C'est dans ce contexte que le pouvoir politique se soucie de relancer le secteur qu'il contrôle (le CGMPB), doté d'installations sonores depuis 1934. Un rapport de novembre 1937, rédigé par Ross McLean et signé par le haut-commissaire du Canada à Londres, Vincent Massey, dresse un bilan négatif et suggère de faire appel au père fondateur de l'École documentaire anglaise, John Grierson. Celui-ci arrive à Ottawa en 1938 et rédige un rapport qui préconise la mise en place d'un Office national du film (ONF) sous l'autorité d'un commissaire. En 1939, l'ONF est effectivement créé, et Grierson est nommé commissaire. La déclaration de guerre, puis des conflits de personnes, retardent le démarrage effectif de la nouvelle structure jusqu'à l'été 1941. Mais à partir de cette date, l'ONF assure une part considérable de l'activité cinématographique au Canada, et donne une vive impulsion à ce qui se fait même en dehors de lui.

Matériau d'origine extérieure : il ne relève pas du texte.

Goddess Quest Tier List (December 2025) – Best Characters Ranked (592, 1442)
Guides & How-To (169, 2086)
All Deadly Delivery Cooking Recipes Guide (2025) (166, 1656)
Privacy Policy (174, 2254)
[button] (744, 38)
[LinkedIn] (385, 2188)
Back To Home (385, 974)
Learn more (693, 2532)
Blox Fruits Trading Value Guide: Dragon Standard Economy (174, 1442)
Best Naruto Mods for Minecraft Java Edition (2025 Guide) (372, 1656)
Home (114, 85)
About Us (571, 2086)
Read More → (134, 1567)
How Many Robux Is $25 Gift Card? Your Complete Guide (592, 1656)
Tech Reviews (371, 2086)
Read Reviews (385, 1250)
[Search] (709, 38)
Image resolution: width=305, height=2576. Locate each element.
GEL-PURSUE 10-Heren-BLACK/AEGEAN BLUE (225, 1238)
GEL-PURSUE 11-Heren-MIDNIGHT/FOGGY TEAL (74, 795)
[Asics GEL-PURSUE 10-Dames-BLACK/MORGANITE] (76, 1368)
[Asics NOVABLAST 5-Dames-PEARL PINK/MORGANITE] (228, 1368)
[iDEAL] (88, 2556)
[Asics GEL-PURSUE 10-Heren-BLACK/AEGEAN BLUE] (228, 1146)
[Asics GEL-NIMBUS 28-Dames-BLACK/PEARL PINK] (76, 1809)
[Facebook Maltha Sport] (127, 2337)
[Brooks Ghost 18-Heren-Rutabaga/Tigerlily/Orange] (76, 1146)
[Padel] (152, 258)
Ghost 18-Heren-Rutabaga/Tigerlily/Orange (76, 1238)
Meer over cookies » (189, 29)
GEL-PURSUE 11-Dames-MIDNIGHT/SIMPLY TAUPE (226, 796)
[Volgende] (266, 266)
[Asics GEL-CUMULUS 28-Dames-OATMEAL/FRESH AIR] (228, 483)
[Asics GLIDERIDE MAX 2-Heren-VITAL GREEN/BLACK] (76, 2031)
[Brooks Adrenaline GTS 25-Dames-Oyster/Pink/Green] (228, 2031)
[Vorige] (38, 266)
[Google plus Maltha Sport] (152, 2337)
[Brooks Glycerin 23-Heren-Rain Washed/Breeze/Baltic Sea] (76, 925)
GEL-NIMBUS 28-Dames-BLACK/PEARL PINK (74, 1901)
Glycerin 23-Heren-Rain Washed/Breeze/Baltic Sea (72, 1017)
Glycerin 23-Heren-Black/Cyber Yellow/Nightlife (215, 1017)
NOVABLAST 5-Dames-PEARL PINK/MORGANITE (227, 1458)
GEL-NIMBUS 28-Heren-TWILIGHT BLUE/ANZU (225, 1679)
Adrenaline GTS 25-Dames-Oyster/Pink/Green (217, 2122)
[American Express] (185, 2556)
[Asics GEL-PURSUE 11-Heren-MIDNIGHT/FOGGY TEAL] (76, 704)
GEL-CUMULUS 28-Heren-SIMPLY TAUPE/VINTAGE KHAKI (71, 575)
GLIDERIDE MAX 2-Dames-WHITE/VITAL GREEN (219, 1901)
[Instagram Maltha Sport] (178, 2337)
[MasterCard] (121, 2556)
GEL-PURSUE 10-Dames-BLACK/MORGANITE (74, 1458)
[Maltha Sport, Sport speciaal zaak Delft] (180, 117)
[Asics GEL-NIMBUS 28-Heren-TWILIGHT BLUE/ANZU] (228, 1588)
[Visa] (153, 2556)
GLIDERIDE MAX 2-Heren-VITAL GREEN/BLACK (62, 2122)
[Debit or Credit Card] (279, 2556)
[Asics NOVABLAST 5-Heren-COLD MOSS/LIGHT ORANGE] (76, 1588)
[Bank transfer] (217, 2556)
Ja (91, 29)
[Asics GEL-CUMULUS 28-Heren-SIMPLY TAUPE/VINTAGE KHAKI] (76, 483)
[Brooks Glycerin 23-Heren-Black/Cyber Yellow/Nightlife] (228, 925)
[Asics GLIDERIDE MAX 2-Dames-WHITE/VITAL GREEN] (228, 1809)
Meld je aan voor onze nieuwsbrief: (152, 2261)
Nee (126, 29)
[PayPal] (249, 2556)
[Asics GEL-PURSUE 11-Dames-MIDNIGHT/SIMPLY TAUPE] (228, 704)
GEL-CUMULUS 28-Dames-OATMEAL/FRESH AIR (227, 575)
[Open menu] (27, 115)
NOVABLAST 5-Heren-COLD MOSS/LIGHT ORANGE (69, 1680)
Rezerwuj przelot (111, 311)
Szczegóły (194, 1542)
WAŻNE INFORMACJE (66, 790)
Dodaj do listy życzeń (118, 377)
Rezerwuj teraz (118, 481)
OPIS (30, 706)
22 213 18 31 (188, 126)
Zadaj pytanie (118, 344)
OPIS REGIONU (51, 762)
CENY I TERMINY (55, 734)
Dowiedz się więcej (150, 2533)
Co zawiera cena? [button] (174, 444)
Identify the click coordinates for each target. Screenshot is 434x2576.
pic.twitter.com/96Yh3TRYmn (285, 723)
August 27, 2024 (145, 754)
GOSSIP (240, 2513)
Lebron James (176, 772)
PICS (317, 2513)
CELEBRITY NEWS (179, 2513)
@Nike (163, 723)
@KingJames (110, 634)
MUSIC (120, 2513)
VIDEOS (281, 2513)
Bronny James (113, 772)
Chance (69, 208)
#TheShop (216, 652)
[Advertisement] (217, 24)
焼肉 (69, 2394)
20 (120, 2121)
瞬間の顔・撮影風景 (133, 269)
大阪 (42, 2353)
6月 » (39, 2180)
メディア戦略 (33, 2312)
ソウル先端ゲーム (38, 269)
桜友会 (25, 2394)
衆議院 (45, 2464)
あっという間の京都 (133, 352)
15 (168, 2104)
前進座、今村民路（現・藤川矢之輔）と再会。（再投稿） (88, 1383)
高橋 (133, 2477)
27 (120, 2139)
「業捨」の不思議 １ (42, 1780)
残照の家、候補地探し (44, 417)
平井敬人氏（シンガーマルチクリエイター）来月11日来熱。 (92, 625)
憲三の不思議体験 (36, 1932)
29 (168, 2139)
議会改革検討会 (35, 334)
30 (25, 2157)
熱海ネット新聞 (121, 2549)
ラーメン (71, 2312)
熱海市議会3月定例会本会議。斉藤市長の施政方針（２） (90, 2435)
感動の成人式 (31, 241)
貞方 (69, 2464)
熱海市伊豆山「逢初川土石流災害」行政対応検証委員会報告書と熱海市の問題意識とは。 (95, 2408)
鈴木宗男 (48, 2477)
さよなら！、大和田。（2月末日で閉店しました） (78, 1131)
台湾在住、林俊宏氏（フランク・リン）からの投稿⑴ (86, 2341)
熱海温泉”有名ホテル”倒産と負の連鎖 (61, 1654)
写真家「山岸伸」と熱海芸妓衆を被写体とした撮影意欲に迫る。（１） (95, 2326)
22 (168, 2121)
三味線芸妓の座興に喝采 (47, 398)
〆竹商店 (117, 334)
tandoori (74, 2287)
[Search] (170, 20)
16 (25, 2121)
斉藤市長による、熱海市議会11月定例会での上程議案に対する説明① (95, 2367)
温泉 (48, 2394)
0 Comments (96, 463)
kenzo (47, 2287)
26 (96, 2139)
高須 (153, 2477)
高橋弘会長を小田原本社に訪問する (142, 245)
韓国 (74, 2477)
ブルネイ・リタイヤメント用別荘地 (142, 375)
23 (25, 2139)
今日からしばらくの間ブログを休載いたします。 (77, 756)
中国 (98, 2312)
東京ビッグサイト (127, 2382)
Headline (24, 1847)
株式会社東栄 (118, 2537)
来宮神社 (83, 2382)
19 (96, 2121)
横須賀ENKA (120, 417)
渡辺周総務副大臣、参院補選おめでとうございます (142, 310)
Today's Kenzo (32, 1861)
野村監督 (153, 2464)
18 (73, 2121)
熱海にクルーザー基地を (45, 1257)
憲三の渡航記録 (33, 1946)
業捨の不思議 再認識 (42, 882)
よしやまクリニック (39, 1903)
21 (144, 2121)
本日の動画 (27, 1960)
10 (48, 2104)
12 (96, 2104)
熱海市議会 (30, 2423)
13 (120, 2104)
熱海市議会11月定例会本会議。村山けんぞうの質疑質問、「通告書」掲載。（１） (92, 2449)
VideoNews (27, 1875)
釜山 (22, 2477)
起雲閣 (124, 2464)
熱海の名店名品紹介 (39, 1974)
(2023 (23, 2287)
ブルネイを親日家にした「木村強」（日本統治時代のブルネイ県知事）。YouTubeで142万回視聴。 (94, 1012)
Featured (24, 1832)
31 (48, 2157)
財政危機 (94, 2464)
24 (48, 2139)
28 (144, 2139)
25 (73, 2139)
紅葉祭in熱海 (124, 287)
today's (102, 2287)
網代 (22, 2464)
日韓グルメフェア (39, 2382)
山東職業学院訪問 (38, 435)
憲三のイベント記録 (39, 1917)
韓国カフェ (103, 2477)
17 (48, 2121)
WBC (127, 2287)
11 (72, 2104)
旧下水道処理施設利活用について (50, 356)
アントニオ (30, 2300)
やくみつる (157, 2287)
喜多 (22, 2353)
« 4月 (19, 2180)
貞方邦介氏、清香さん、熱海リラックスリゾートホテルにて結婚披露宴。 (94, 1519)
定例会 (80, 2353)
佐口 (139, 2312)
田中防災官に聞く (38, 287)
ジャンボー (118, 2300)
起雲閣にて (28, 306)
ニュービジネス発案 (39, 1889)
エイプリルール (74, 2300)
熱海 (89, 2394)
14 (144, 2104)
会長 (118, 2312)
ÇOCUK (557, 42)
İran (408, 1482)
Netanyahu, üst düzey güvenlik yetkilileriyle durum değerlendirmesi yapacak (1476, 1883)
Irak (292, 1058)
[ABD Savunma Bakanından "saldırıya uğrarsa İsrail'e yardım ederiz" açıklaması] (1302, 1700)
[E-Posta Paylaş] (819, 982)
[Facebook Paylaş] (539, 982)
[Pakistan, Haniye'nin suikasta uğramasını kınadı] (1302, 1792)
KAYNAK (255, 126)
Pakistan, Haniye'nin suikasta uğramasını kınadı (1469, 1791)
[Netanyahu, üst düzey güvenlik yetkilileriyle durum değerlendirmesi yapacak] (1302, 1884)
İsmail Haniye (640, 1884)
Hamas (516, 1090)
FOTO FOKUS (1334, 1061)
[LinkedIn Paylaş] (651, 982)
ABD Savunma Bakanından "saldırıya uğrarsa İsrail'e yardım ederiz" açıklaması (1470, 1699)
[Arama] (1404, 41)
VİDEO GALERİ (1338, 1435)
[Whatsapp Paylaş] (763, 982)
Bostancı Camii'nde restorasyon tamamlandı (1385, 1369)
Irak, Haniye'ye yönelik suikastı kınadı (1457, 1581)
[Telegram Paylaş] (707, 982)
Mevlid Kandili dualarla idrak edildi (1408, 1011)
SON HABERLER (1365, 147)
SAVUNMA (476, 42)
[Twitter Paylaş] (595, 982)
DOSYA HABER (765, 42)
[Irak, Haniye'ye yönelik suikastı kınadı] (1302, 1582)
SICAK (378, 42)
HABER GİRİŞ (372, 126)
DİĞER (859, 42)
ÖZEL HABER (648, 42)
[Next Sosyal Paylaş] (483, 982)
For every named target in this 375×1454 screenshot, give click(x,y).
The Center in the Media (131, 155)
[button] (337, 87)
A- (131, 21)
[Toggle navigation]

Le Grand Atelier fondé par Grierson s'attache d'abord à la production de films d'information et de propagande. Il se dote immédiatement d'une section films d'animation, promise, sous l'impulsion de Norman McLaren*, à un avenir brillant. Enfin, très tôt, à l'image de l'école britannique du GPO, l'ONF braque ses caméras sur l'environnement immédiat, sur la société canadienne, jetant les bases de ce qui deviendra le Candid Eye, puis le cinéma direct des années 60. Même si d'aucuns ont souhaité, pour des raisons d'opportunité politique, la minimiser, l'importance de l'ONF est considérable, car cet organisme a favorisé le développement des cinémas canadiens, la formation des hommes et l'élaboration d'un regard spécifique qui rapproche (quoi qu'ils en aient) un opérateur de Toronto de son homologue de Montréal.
Dans les années 60 et 70,
sous forme de production directe, de coproduction, de soutien technique, par ses commandes, même si parfois elles ont été détournées, par son influence sur les méthodes de tournage de ceux-là mêmes qui se sont retournés contre lui, l'Office est père et grand-père de tous les cinémas canadiens, et du cinéma québécois en particulier.
Depuis l'avènement du parlant, le marché « canadien français » s'était largement ouvert aux films venus de France : le premier film français parlant, les Trois Masques d'André Hugon, était sorti à Montréal le 31 mai 1930. À partir de 1934, la société France-Film de Robert Hurel et Jos-Alexandre DeSève contrôle la quasi-totalité du marché : elle importe environ 80 p. 100 de la production annuelle du cinéma français. La guerre coupe ses sources d'approvisionnement. Il se crée alors des sociétés de production québécoises : Renaissance Films, dans laquelle DeSève a des intérêts, et qui sort en 1943 le Père Chopin, dirigé par Fédor Ozep*. Fort du succès que le film rencontre à Montréal, DeSève se lie à l'abbé Aloysius Vachet, fondateur en France des studios Fiat-Film : une campagne est lancée au Québec pour recruter des actionnaires en mettant l'accent sur la nécessité d'un cinéma catholique. On bâtit des studios à Montréal, on publie des projets qui n'aboutissent pas, jusqu'à la réalisation en 1949 du Gros Bill dirigé par le Français René Delacroix.